EC-18 (now known as mosedipimod), a synthetic copy of 1-palmitoyl-2-linoleoyl-3-acetyl-rac-glycerol (PLAG) that was developed by Enzychem Lifescience for oral administration for the treatment of immune and inflammatory related diseases, including psoriasis, rheumatoid arthritis, asthma, atopic dermatitis, and sepsis. The US Food and Drug Administration (FDA) has granted Orphan Drug Designation to EC-18 for the treatment of Acute Radiation Syndrome (ARS) and for the for the neutropenia treatment. Besides, the EC-18 is participating in phase II clinical trials to investigate the efficacy and safety of the agent for chemoradiation-induced oral mucositis and chemotherapy-induced neutropenia. This drug has a multimodal mechanism of action. It stimulates calcium influx into T lymphocytes and increases the production of various cytokines. In addition, EC-18 enhances the cytolytic activity of natural killer (NK) cells and suppresses the expression of the transmembrane protein tumor cell toll-like receptor 4 (TLR-4) on cancer cells, thus suppresses tumor cell proliferation.

The natural tetrapeptide acetyl-N-Ser-Asp-Lys-Pro (AcSDKP also known as Goralatide) is generated from the N-terminus of thymosin-β4 through enzymatic cleavage by prolyl oligopeptidase (POP). AcSDKP regulation of proliferation of different cells is implicated in hematopoiesis and angiogenesis. This tetrapeptide present in almost all cells was recently detected at elevated concentrations in neoplastic diseases. However, previously reported in vitro and in vivo studies indicate that AcSDKP does not contribute to the pathogenesis of cancers. AcSDKP was in the phase II clinical trial for development of a new non-radioactive test for measuring glomerular filtration rate in patient with Chronic Kidney Disease. In addition, using mice models was concluded ,that AcSDKP might be an oral antifibrotic peptide drug that would be relevant to combating fibroproliferative kidney diseases such as diabetic nephropathy.

Caracemide is a nonspecific inhibitor of macromolecules affecting the synthesis of DNA, RNA, and proteins. Caracemide is an active inhibitor of ribonucleotide reductase as evidenced in the Novikoff tumor model. These inhibitory effects are concentration-dependent with 70 percent of DNA synthesis inhibited by a drug concentration of 1 mkM with a 4 h incubation. However, RNA and protein synthesis inhibition require a concentration of 50-100 mkM. DNA strand breaks were observed only at high in vivo concentrations of 100 mkM. The antineoplastic activity of caracemide was observed in the P388 murine model and in mammary (MX-I) and colon (CX-1) human tumor xenographs implanted in the subrenal capsules of athymic mice.

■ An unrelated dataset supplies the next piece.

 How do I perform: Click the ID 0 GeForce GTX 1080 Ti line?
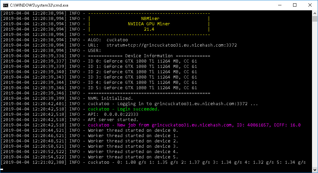[x=142, y=61]
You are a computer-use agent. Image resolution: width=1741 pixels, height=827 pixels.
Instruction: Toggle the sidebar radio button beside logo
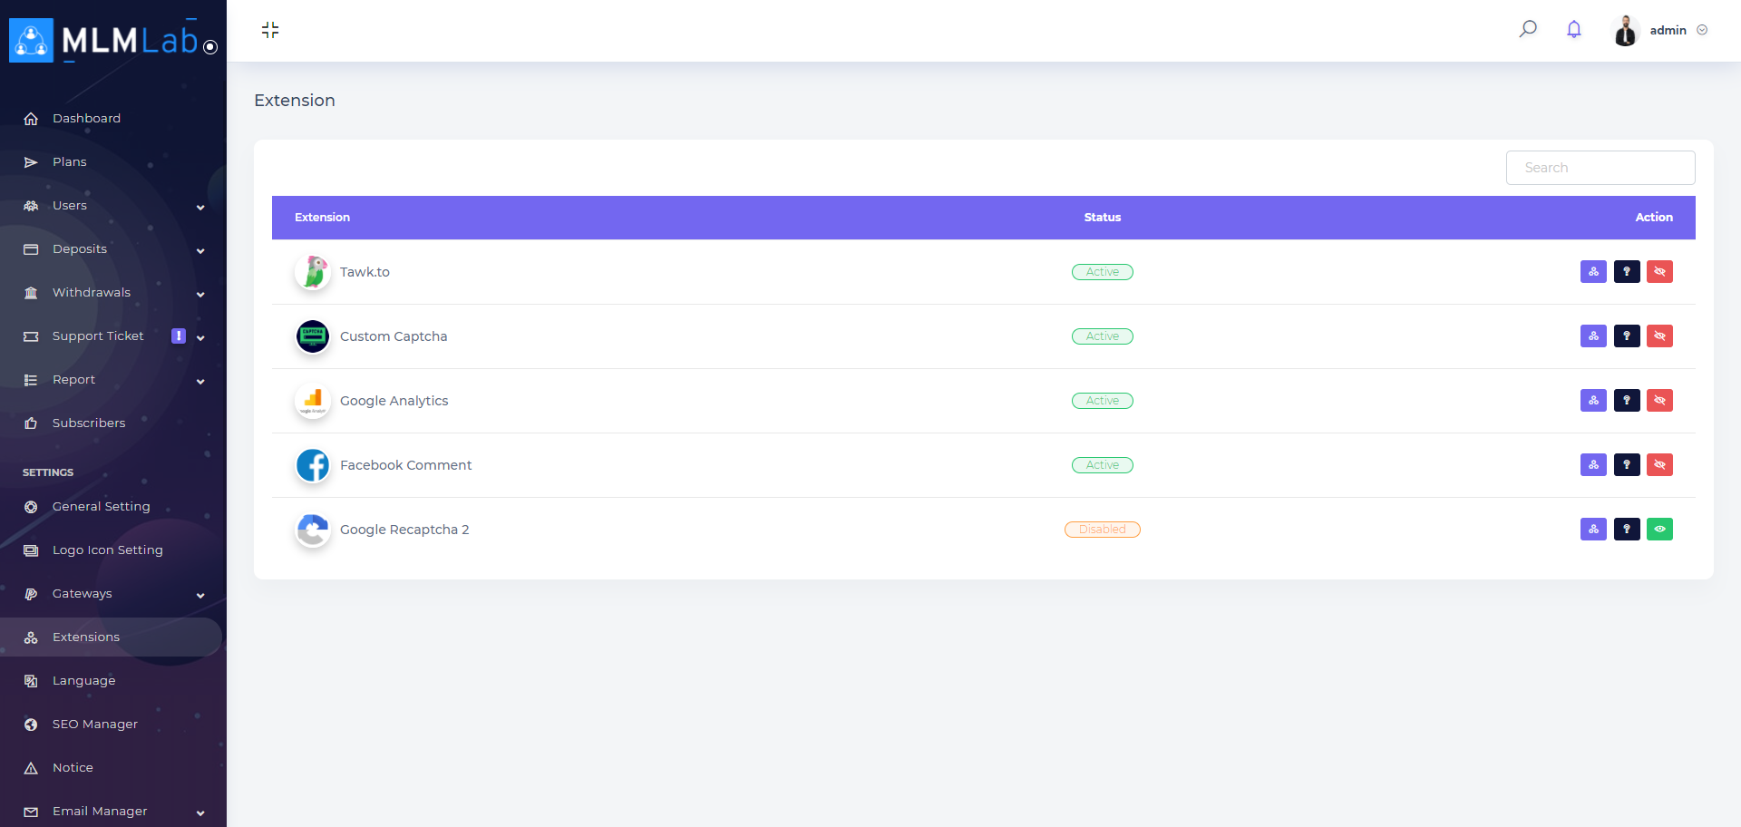click(210, 47)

In the MX-1 mammary tumor, a single daily injection provided greater activity than an intermittent schedule. Caracemide was inactive against murine L1210 leukemia, B16 melanoma, Lewis lung carcinoma, CD8FI mammary carcinoma and Colon 38. The toxicity on phase I studies was frequent but generally mild. Of note, significant central nervous system dysfunction manifested by lethargy, depression, and confusion occurred in some and was not predictable. In phase I studies Caracemide failed to demonstrate efficacy in patients with advanced renal cell cancer and advanced large bowel cancer.